◆ TEXT:
Prisoners at Scotland’s biggest jail should be able to use their own bedding and should be able to access reliable hot showers, while new furniture should be provided for cells, according to Scotland's prisons watchdog.

Her Majesty's Chief Inspector of Prisons David Strang said mattresses in cells at Glasgow's Barlinnie Prison were too thin, and the pillows too hard.

He called for changes to help improve conditions he described as unfit for modern use, and demanded the Scottish Prison Service look at replacing the 134 year old Victorian jail.

Mr Strang said the Scottish Prison Service had been told for 16 years that Barlinnie needed to be replaced, but there was little sign of progress and the reception area where prisoners are held when they first arrive is inadequate.

He added: “These observations and requests for change appear to have been ignored by the SPS. Plans for HMP Barlinnie?s replacement or significant investment in the reception facilities are urgently required.”

He also said: “We are disappointed that the SPS has not brought forward plans for the replacement of HMP Barlinnie or delivered the necessary investment to address the issues identified previously, yet have invested significant sums in other parts of the establishment.”

◆ EXTRACTED MATERIAL:

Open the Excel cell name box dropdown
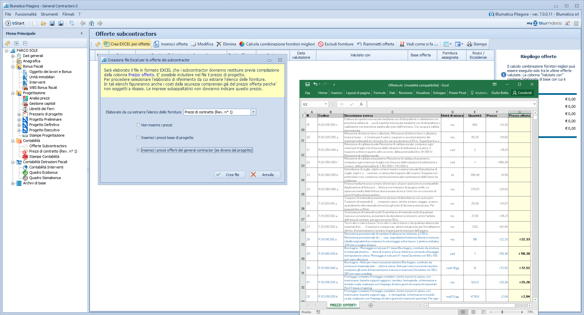The image size is (584, 315). [325, 104]
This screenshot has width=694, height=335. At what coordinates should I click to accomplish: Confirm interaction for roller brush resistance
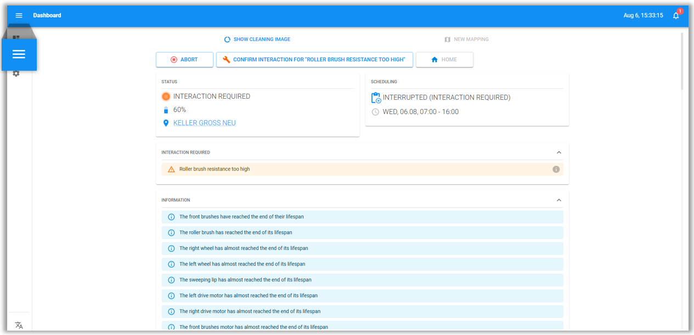tap(314, 60)
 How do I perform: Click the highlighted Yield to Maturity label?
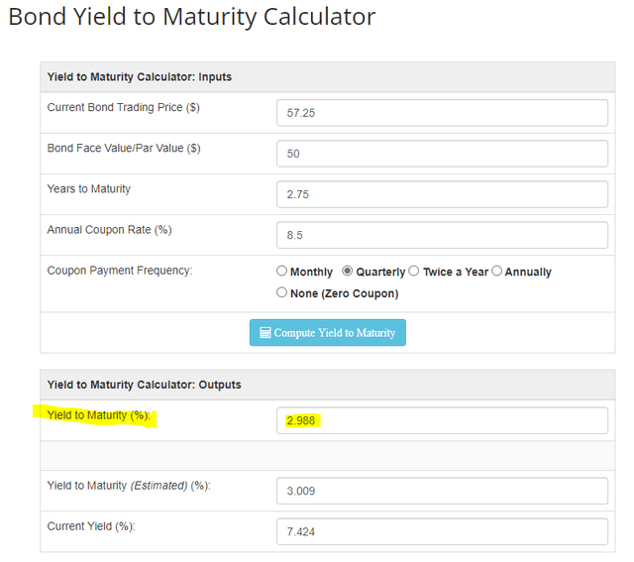[99, 415]
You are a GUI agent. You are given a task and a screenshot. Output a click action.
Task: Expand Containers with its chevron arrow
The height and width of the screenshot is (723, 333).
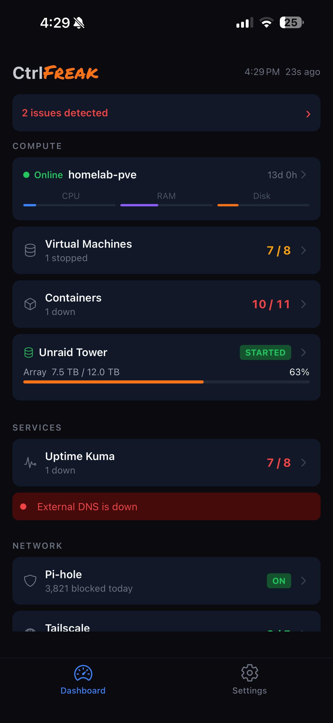[x=304, y=304]
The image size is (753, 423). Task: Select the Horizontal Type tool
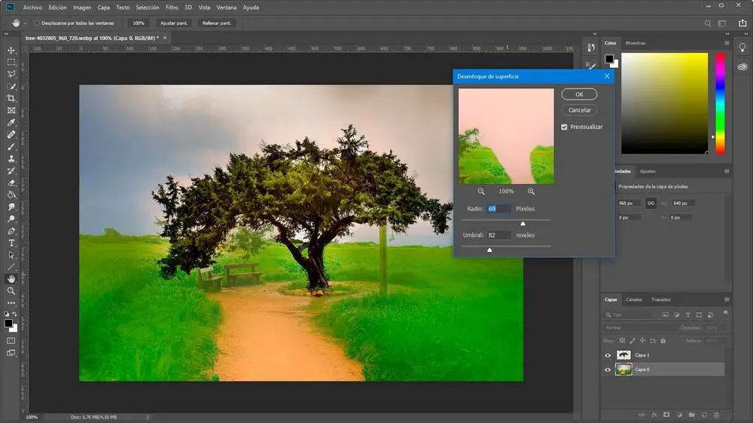[x=11, y=243]
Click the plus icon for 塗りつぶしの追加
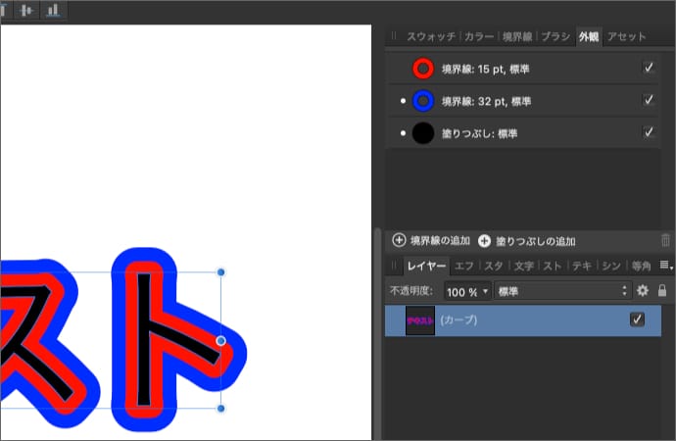 [484, 240]
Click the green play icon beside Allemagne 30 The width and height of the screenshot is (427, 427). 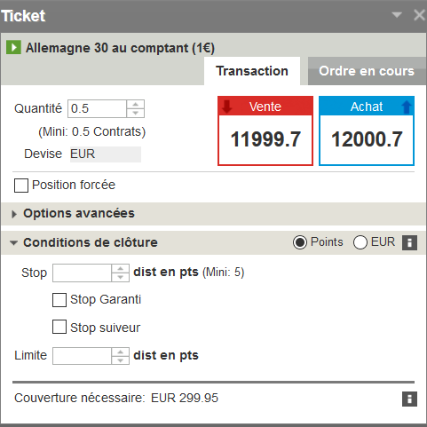[13, 47]
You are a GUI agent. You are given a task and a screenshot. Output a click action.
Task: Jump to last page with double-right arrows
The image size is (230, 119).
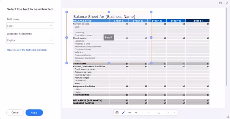[x=174, y=113]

◆ PROBLEM TO SOLVE: Can you give the stretch of the Barlinnie article above from "Prisoners at Scotland’s" through "arrive is inadequate." again, swapping "pillows" for "cushions"?

◆ ANSWER TO THE PROBLEM:
Prisoners at Scotland’s biggest jail should be able to use their own bedding and should be able to access reliable hot showers, while new furniture should be provided for cells, according to Scotland's prisons watchdog.

Her Majesty's Chief Inspector of Prisons David Strang said mattresses in cells at Glasgow's Barlinnie Prison were too thin, and the cushions too hard.

He called for changes to help improve conditions he described as unfit for modern use, and demanded the Scottish Prison Service look at replacing the 134 year old Victorian jail.

Mr Strang said the Scottish Prison Service had been told for 16 years that Barlinnie needed to be replaced, but there was little sign of progress and the reception area where prisoners are held when they first arrive is inadequate.